Back in, say, 1939, you knew a bad witch when you saw one. They had green skin and wart-covered noses and pointy hats and long, scraggly brooms. They cackled a lot and occasionally said things like, “I’ll get you, my pretty!”

We live in a kinder, more inclusive age today, of course, and I’m reasonably sure that anyone with green skin and a perfectly understandable yen for brooms could sue The Wizard of Oz for defamation.

We all know better than to judge someone based on the shade of his or her skin, even if that shade is avocado. Nose warts are not to be judged, because we're all beautiful in our own ways. And just because someone wears a wide-brimmed, pointy, black hat doesn’t make her a witch. She could simply be a hipster.
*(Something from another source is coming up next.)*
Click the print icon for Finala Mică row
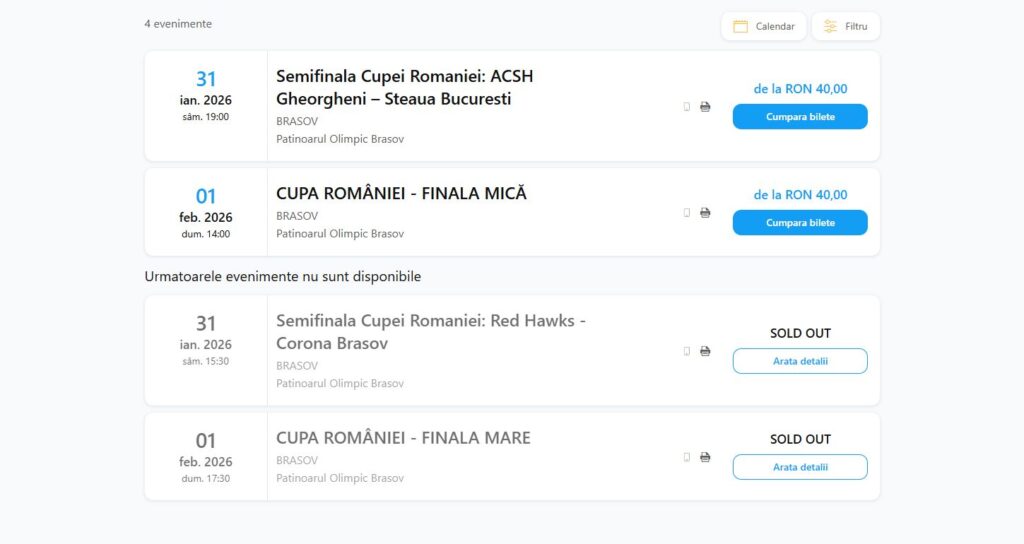705,213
No, the only thing that witches have to do today—at least if they’re television witches—is cast a little magic. And boy, is there some magic-casting going on over at The CW these days.
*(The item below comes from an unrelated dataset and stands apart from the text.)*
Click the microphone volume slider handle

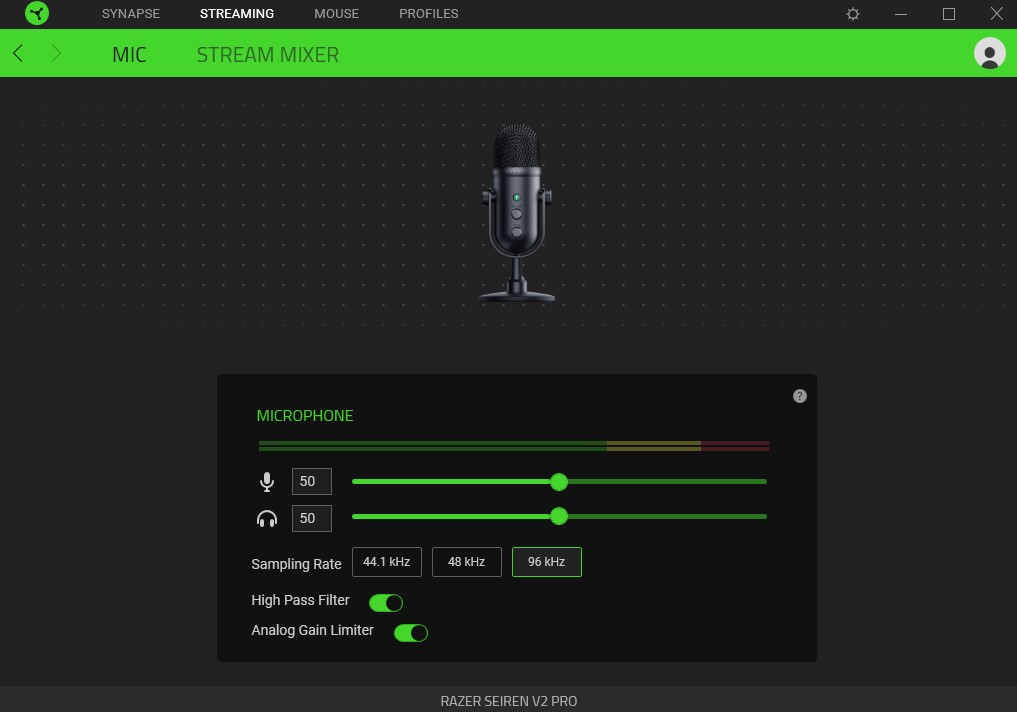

Every Witch Way Welcome to Hilltowne, Michigan, affectionately known as “Helltowne” by its in-the-know residents. The nickname is fitting, if unintentionally so. Most of the townsfolk (many of whom are connected to Hilltowne University) unwittingly rub elbows with monsters and demons. They’re everywhere, it seems, often disguising themselves as mortals (or possessing otherwise innocent humans) and wreaking their particular brand of infernal havoc on the world. All their activity is a precursor to, well, the end of the world—and the “awakening of the source of all evil,” according to the ancient Book of Shadows.

Unless, of course, some kindly enterprising witches put a stop to it. And Hilltowne is home to three such witches—the most powerful trio of magic-makers to ever quaff a 21st-century latte, in fact. Naturally, they’re sisters.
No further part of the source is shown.